**EXERCISE AIM**
Beginning with the first entry, print all the records exactly.
(ENTRIES SUPPLIED Opens)
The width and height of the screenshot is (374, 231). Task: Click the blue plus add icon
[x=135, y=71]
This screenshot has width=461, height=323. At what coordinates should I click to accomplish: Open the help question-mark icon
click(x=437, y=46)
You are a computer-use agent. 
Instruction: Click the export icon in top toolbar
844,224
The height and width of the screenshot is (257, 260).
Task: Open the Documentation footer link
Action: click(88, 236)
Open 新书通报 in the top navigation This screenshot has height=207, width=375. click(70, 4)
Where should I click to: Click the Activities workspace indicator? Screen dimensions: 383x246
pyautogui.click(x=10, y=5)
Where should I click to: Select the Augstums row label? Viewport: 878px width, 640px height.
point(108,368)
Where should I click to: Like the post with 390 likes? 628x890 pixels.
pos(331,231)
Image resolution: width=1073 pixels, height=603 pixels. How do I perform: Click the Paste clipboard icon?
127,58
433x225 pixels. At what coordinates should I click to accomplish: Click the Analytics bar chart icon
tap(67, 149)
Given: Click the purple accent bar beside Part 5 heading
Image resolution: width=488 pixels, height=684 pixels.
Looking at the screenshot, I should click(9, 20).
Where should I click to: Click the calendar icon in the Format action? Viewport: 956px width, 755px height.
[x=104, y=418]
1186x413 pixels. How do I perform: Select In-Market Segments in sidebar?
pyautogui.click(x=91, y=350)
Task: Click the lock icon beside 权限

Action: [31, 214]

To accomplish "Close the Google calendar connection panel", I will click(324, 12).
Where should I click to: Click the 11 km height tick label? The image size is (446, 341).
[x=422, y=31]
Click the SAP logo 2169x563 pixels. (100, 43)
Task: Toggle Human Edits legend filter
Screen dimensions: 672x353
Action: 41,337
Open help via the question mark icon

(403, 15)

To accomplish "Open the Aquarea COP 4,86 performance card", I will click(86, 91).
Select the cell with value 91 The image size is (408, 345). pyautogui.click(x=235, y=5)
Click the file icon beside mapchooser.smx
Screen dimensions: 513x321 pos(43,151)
(ENTRIES SUPPLIED Closes)
**ANSWER SECTION**
The width and height of the screenshot is (374, 231). Task: Click the blue plus add icon
[x=135, y=71]
This screenshot has width=461, height=323. At what coordinates should I click to accomplish: Open the help question-mark icon
click(x=437, y=46)
You are a computer-use agent. 
Instruction: Click the export icon in top toolbar
844,224
The height and width of the screenshot is (257, 260).
Task: Open the Documentation footer link
Action: click(88, 236)
Open 新书通报 in the top navigation This screenshot has height=207, width=375. click(70, 4)
Where should I click to: Click the Activities workspace indicator? Screen dimensions: 383x246
pyautogui.click(x=10, y=5)
Where should I click to: Select the Augstums row label? Viewport: 878px width, 640px height.
point(108,368)
Where should I click to: Like the post with 390 likes? 628x890 pixels.
pos(331,231)
Image resolution: width=1073 pixels, height=603 pixels. How do I perform: Click the Paste clipboard icon?
127,58
433x225 pixels. At what coordinates should I click to accomplish: Click the Analytics bar chart icon
tap(67, 149)
Given: Click the purple accent bar beside Part 5 heading
Image resolution: width=488 pixels, height=684 pixels.
Looking at the screenshot, I should click(9, 20).
Where should I click to: Click the calendar icon in the Format action? Viewport: 956px width, 755px height.
[x=104, y=418]
1186x413 pixels. How do I perform: Select In-Market Segments in sidebar?
pyautogui.click(x=91, y=350)
Task: Click the lock icon beside 权限

Action: [31, 214]

To accomplish "Close the Google calendar connection panel", I will click(324, 12).
Where should I click to: Click the 11 km height tick label? The image size is (446, 341).
[x=422, y=31]
Click the SAP logo 2169x563 pixels. (100, 43)
Task: Toggle Human Edits legend filter
Screen dimensions: 672x353
Action: 41,337
Open help via the question mark icon

(403, 15)

To accomplish "Open the Aquarea COP 4,86 performance card", I will click(86, 91).
Select the cell with value 91 The image size is (408, 345). pyautogui.click(x=235, y=5)
Click the file icon beside mapchooser.smx
Screen dimensions: 513x321 pos(43,151)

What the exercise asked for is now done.